▸ Work to complete
Look through the records below, and whenever a line contains "agent", copy it.

==== Material to process ====

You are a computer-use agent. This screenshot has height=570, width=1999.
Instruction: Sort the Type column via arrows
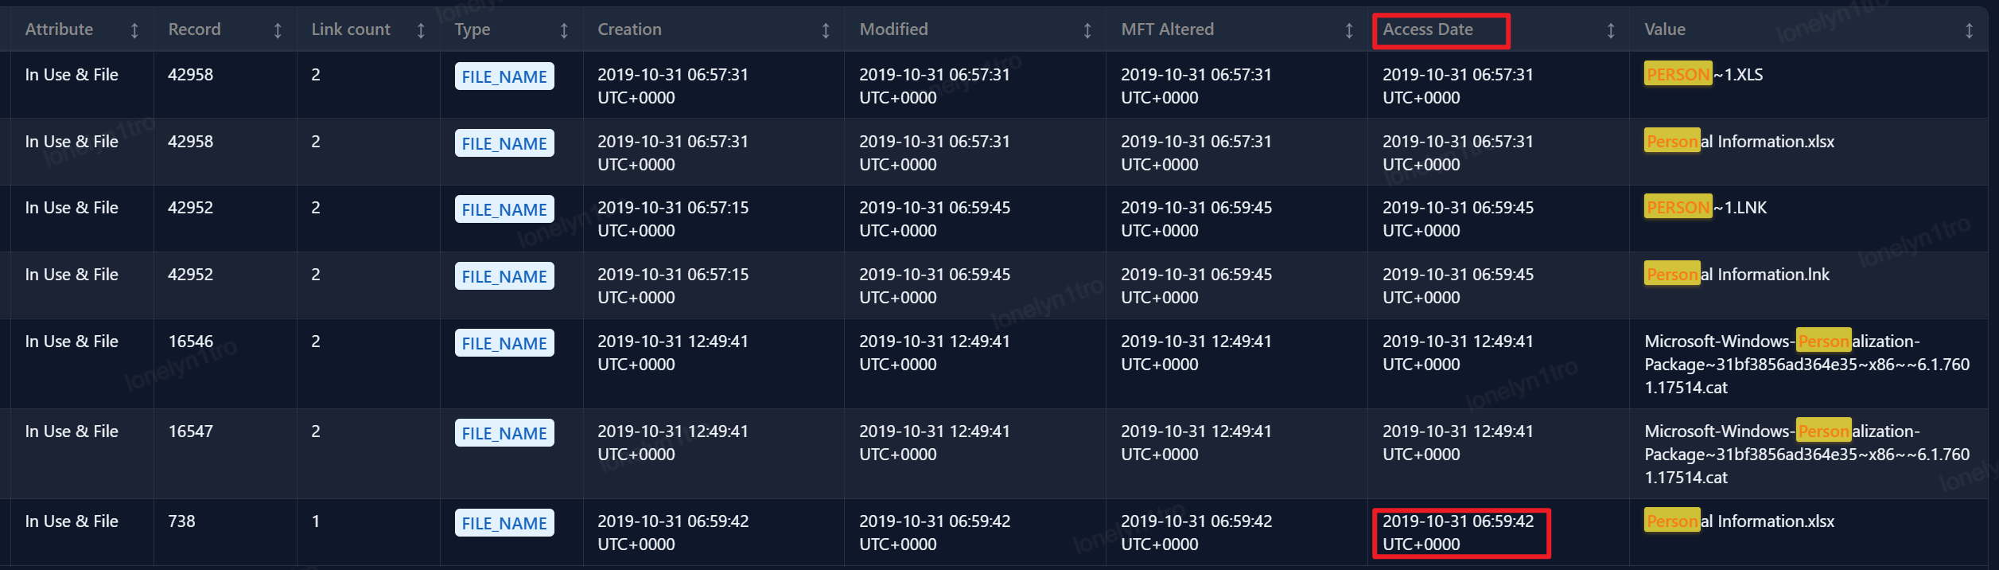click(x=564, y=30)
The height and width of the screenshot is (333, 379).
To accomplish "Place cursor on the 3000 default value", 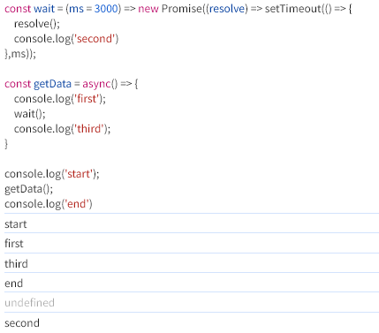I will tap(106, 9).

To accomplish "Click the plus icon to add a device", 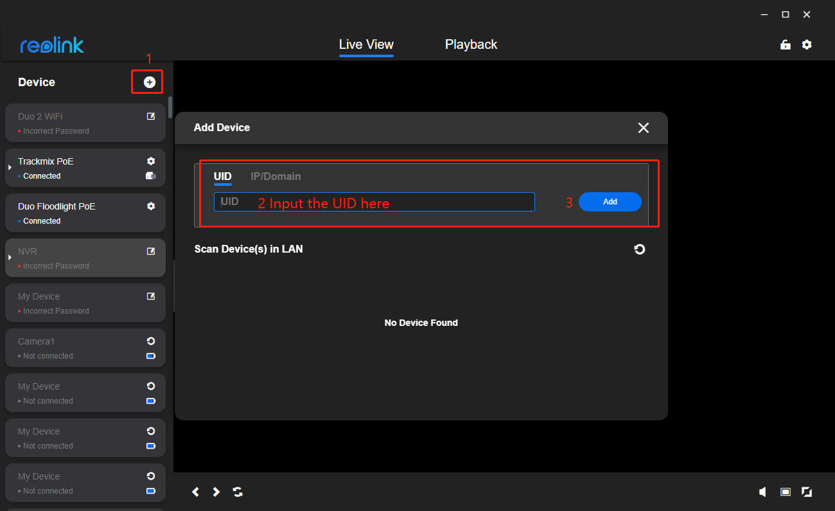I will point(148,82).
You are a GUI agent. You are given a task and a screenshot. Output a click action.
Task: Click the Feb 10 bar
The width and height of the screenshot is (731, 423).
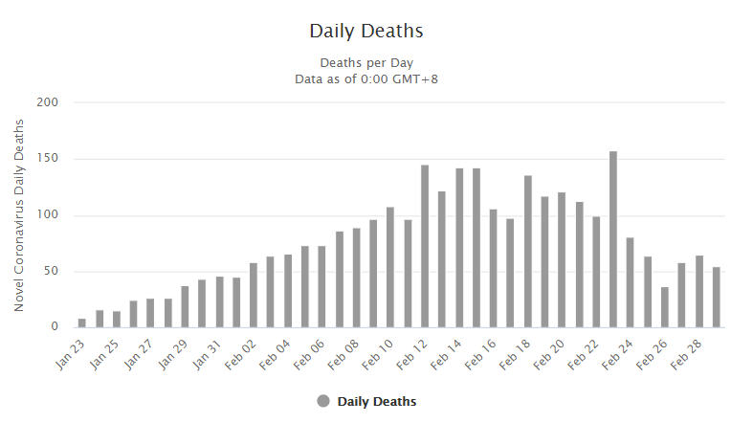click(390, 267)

====
==== Material to process ====

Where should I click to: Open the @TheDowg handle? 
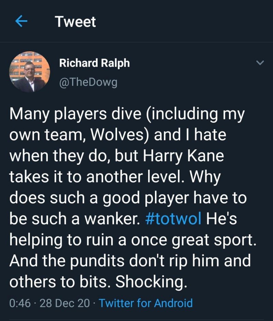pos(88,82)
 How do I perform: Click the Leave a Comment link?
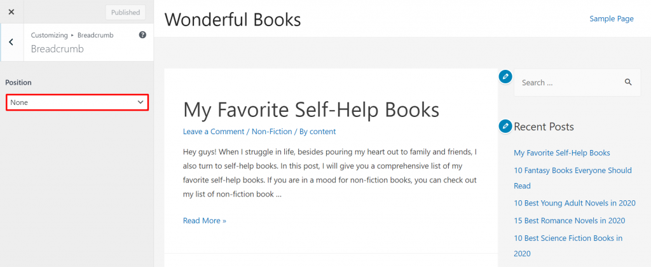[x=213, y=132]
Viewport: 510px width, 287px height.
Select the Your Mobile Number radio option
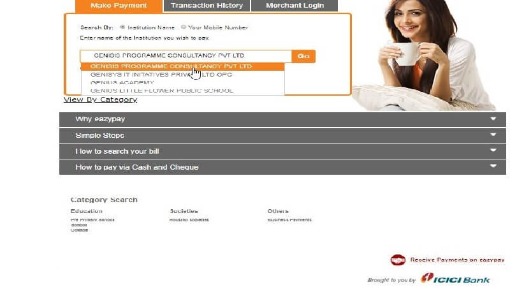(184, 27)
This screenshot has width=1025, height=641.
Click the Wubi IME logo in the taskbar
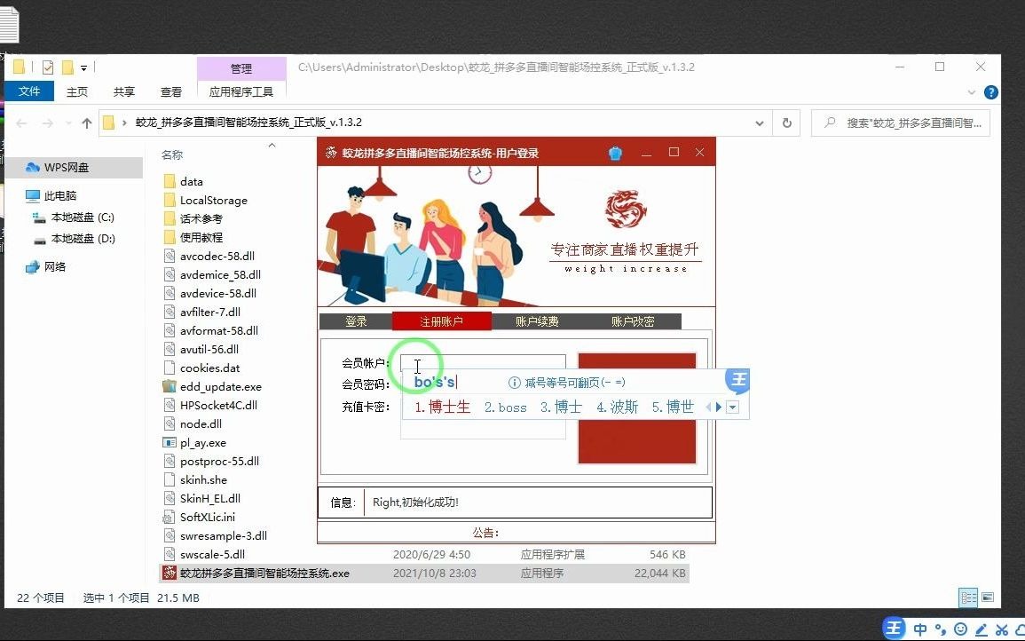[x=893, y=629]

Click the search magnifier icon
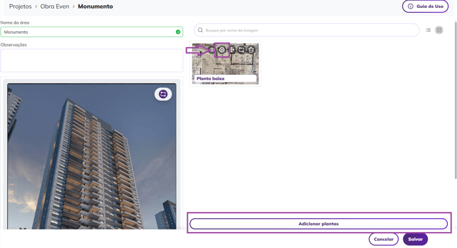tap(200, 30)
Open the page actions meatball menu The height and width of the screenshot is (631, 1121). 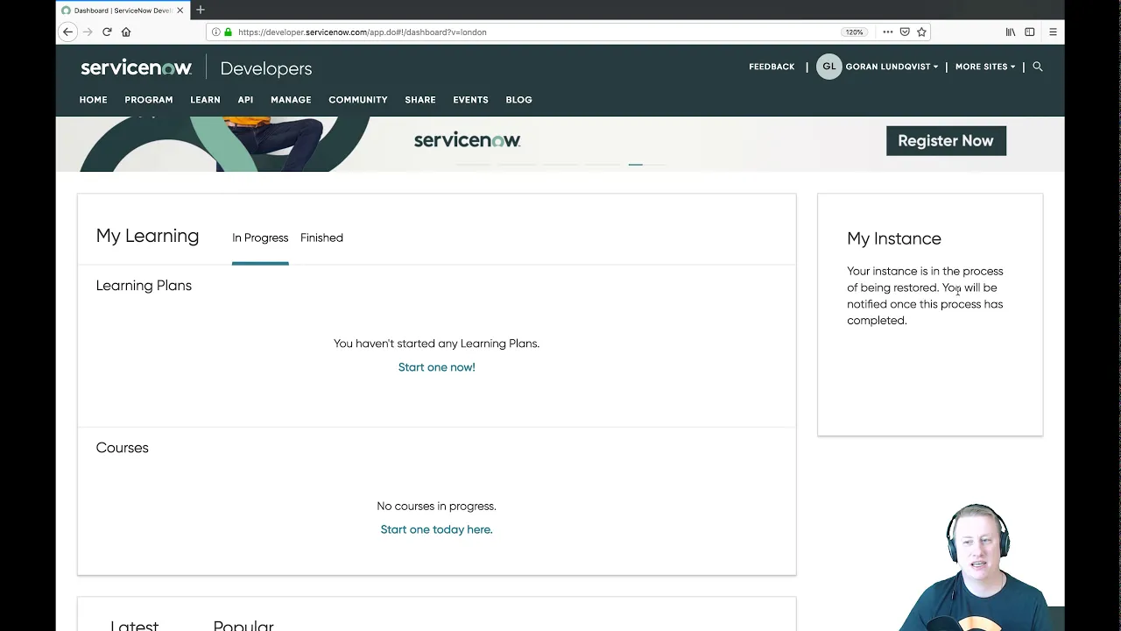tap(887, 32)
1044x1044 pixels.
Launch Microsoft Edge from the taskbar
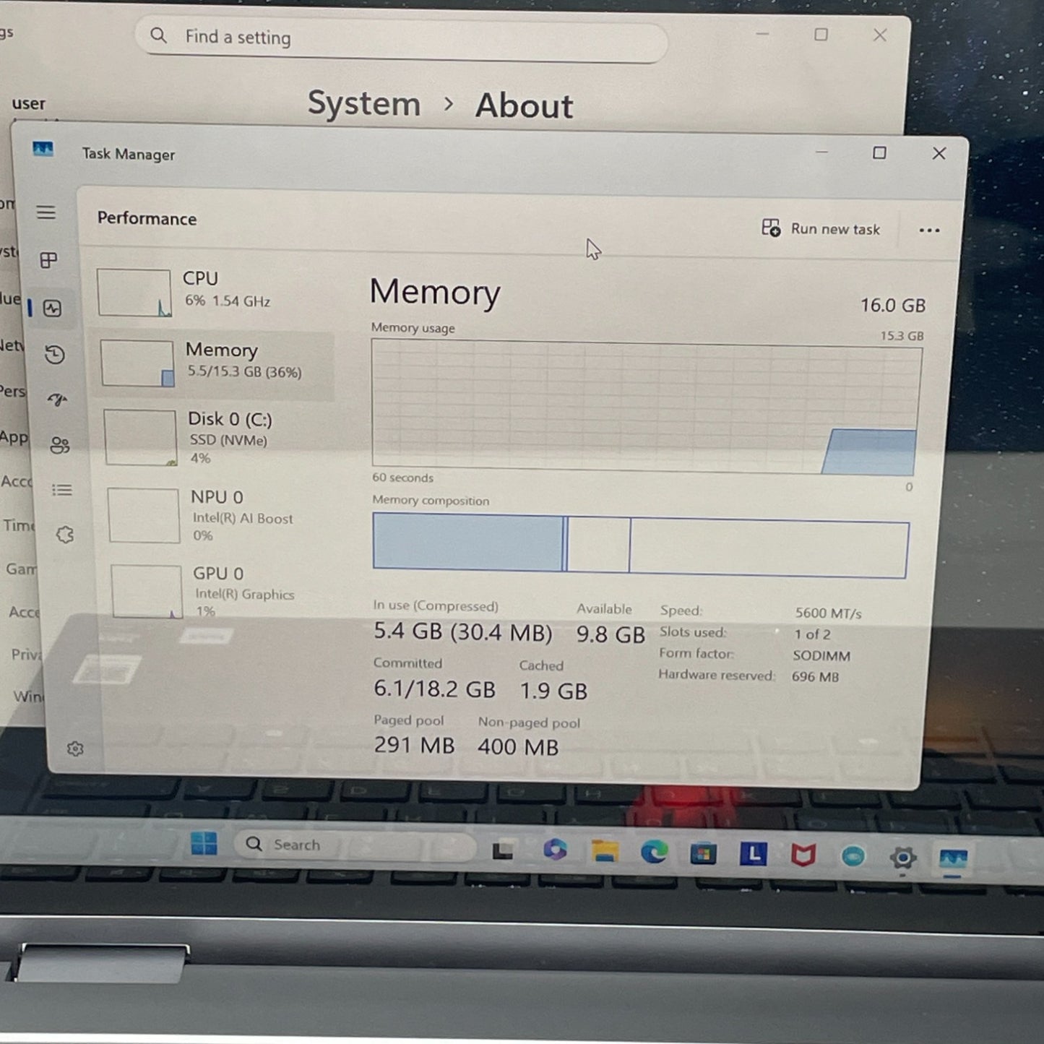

====

▸ Response for this exercise
You are a computer-use agent. This screenshot has height=570, width=1999.
You are a GUI agent. You are given a task and a screenshot. Output a click action.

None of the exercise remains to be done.